• The problem:
Each line holding the word "calendar" must appear in the answer, copied from the entries.

• Given information:
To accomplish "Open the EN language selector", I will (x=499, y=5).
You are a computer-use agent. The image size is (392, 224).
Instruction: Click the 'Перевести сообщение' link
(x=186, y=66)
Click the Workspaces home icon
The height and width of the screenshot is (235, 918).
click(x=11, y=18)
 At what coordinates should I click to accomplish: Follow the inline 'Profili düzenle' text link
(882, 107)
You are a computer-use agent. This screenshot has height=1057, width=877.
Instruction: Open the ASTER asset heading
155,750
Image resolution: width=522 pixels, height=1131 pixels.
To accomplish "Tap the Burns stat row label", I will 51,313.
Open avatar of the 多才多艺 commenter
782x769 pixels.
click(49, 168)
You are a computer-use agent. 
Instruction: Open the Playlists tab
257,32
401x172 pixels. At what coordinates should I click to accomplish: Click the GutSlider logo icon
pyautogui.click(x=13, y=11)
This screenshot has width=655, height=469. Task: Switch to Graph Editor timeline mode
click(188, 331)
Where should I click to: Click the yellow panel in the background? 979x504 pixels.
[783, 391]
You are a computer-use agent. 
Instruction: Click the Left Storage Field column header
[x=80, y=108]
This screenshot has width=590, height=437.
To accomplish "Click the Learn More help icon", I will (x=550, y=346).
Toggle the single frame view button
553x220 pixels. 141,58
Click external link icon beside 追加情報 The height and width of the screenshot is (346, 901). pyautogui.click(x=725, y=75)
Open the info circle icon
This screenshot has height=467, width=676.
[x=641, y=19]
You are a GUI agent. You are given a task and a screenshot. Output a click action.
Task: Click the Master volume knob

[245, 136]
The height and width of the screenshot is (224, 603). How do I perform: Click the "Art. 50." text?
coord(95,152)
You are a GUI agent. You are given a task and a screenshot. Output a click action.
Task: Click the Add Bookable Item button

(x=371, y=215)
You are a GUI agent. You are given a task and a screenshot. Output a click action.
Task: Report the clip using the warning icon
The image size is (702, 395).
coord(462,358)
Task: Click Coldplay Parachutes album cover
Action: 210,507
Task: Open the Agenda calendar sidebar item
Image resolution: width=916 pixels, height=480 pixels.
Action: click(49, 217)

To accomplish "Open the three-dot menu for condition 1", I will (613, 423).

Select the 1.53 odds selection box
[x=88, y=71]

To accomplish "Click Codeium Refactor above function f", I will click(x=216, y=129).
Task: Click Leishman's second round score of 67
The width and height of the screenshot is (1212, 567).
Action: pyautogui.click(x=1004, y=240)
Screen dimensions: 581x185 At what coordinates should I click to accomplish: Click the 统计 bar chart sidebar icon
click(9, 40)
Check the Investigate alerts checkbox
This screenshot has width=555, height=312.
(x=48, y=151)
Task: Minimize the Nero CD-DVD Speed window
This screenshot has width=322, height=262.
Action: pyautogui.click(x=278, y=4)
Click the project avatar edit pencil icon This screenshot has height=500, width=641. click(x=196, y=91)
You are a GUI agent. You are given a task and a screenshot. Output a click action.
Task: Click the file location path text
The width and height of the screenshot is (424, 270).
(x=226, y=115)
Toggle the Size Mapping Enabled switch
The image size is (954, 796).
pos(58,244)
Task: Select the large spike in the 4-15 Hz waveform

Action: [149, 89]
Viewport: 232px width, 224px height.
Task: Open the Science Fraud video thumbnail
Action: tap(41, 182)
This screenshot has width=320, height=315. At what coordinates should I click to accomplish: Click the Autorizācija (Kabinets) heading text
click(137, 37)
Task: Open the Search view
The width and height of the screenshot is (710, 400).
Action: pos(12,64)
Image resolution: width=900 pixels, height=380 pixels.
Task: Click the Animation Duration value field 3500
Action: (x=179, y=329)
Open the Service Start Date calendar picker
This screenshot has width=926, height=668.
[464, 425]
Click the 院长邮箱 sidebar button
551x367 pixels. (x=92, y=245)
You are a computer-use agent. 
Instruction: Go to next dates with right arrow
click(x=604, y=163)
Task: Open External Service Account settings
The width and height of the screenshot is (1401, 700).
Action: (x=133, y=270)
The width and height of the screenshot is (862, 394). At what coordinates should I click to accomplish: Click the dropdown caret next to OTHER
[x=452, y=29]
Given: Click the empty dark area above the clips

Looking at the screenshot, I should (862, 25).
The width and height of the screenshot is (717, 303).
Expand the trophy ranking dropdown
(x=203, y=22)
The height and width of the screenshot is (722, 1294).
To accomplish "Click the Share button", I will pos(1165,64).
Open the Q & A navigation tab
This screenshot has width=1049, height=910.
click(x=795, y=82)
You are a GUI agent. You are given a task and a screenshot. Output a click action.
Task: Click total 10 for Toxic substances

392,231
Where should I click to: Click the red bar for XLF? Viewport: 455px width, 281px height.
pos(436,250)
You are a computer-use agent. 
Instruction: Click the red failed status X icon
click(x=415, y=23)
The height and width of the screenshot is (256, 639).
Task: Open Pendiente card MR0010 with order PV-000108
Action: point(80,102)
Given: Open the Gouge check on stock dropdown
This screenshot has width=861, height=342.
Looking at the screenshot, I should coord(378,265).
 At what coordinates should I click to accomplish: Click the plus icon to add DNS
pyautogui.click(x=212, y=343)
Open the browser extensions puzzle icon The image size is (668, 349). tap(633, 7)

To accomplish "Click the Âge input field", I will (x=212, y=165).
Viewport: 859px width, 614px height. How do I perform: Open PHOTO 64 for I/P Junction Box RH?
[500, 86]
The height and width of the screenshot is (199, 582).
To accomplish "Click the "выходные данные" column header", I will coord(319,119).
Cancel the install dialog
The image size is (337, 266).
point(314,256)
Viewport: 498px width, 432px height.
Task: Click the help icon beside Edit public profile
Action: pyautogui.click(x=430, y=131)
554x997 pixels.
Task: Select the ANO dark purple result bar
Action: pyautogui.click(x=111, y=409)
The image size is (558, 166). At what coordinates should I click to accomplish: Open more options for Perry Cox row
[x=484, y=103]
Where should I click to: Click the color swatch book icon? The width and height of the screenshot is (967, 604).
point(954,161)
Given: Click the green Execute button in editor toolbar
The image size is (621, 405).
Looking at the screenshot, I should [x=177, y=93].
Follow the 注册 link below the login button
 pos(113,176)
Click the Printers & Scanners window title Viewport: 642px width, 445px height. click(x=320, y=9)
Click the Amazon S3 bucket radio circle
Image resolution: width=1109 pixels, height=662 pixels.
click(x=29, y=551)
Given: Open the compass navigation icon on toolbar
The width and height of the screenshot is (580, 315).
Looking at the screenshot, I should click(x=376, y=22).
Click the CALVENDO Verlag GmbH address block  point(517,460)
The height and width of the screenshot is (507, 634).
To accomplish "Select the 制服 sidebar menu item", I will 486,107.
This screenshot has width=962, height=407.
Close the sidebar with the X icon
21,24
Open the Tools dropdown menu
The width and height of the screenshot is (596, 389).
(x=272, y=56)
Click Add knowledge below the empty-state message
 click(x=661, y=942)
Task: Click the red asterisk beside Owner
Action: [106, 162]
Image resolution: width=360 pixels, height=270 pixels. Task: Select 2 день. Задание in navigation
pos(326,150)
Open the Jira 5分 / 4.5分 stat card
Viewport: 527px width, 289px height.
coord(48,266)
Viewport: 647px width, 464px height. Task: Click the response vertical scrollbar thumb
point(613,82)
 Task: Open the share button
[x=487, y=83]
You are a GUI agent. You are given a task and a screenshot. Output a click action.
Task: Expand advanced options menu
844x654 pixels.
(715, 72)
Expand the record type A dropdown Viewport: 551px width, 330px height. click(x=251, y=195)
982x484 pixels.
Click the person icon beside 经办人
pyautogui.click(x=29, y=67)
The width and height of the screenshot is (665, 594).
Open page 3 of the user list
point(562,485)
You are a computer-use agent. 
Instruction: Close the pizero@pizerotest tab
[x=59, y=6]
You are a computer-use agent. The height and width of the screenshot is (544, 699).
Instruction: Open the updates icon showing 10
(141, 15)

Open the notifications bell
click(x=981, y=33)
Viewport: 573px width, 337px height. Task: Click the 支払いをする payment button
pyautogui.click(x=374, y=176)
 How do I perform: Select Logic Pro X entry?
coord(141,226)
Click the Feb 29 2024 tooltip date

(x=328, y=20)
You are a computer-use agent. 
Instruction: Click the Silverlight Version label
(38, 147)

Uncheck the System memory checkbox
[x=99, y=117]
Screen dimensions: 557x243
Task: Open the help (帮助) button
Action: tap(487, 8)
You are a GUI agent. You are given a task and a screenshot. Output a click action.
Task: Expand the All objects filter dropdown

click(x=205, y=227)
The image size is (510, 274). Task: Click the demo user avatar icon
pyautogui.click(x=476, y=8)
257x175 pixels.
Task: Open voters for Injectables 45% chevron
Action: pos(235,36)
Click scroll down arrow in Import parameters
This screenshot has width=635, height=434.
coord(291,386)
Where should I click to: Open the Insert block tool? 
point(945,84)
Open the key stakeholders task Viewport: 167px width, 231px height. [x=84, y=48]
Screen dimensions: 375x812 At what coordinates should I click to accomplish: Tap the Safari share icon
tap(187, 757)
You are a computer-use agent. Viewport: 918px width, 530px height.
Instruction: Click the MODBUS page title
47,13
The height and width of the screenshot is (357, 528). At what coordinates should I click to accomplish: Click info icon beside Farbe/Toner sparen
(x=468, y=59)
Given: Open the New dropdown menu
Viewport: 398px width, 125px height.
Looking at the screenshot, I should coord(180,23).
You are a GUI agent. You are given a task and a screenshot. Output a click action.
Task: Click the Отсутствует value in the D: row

• Solved exercise:
Task: Open the Agenda calendar sidebar item
Open the Service Start Date calendar picker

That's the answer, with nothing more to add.